Ação necessária> No trecho sobre cães e rojões, reescreva de forma mais breve o parágrafo que começa com "Outra técnica que pode ajudar", mantendo os fatos principais.

Trecho do documento>
----
Para ela, o problema está na falta de solidariedade. “Só quem tem animal em casa, tem essa consciência. As outras pessoas não estão nem aí. Ninguém para pra pensar que tem família que deixa de sair pra ficar cuidando dos animais em casa porque o vizinho não sabe fazer uma festa sem soltar rojão”, desabafa.
Reia já chegou a arrombar o portão da casa para fugir. (Foto: Arquivo Pessoal)
Uma dessas pessoas que não pode sair de casa para curtir as comemorações com os amigos é a médica veterinária Gracieli Vilela, de 27 anos, que mora na Vila Planalto. Ela diz que prefere ficar e cuidar das pequenas Cross e Reia, uma border collie e uma pitbull. “Eu tenho medo da Cross ter um infarto e morrer, porque ela fica muito estressada com os fogos, ela fica desorientada de medo, então eu preciso dar calmante e ficar com ela. No Natal passado a Reia ficou com tanto medo que conseguiu levantar o portão e fugir. Ela ficou uma semana fora de casa, perdida”, conta.
Gracieli diz que já são mais de cinco anos tomando esses cuidados. “Eu preciso me programar porque sempre nessas datas as pessoas soltam rojão – Natal, Ano Novo, campeonato de futebol – sempre tem. Eu não marco viagem, não saio com os amigos, tenho que ficar em casa com ela”.
Experiente na vigília, dá algumas dicas para quem também enfrenta esse tipo de problema em casa com os pets. “Eu coloco música em casa para tirar a atenção delas do que está acontecendo lá fora, deixo as luzes acesas para mostrar que eu tô aqui, que elas estão protegidas dentro de casa, fecho as janelas”, ensina.
Outra técnica que pode ajudar a diminuir o estresse dos bichinhos é agir como se nada de diferente estivesse acontecendo. A veterinária explica que se o animal perceber que todo mundo está agindo normalmente, pode associar o barulho a algo natural, que não oferece perigo. Mas ela lembra que nos casos em que o cãozinho fica muito estressado, é melhor protegê-lo para evitar que ele se machuque.
Cross sofre com o barulho dos rojões. (Foto: Arquivo Pessoal)
“Todo animal se assusta com o barulho de um rojão, até a gente, mas os cachorros são mais afetados porque têm uma audição muito mais sensível que a nossa, então um barulho que a gente já acha alto, eles acham insuportável e aí podem perder o controle, ficar desorientados. Cada animal reage de um jeito – alguns querem se esconder e outros querem fugir. Alguns, mais tranquilos, só com um tampão de algodão no ouvido já resolve. Outros são mais agitados ou estressados, pode acontecer de ter uma parada cardíaca, ou se o animal for epilético, ter uma convulsão”, explica a médica veterinária.
----
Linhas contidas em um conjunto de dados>
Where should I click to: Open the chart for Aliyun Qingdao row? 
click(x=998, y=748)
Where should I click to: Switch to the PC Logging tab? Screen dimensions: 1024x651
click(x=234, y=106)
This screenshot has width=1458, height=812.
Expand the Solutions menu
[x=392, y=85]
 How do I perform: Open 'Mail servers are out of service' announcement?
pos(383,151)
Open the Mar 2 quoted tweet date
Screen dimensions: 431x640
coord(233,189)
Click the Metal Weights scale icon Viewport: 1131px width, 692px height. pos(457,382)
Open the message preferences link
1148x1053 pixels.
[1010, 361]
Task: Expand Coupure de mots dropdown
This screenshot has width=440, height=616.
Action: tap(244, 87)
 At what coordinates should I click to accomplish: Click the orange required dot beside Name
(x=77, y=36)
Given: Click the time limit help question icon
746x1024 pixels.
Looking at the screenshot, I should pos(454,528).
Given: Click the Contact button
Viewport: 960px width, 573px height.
----
Resultado do exercício> Agir como se nada de diferente estivesse acontecendo pode diminuir o estresse dos animais. Segundo a veterinária, se o animal percebe que todos agem normalmente, pode associar o barulho a algo natural e sem perigo. Quando o cão fica muito estressado, porém, é melhor protegê-lo para evitar que se machuque.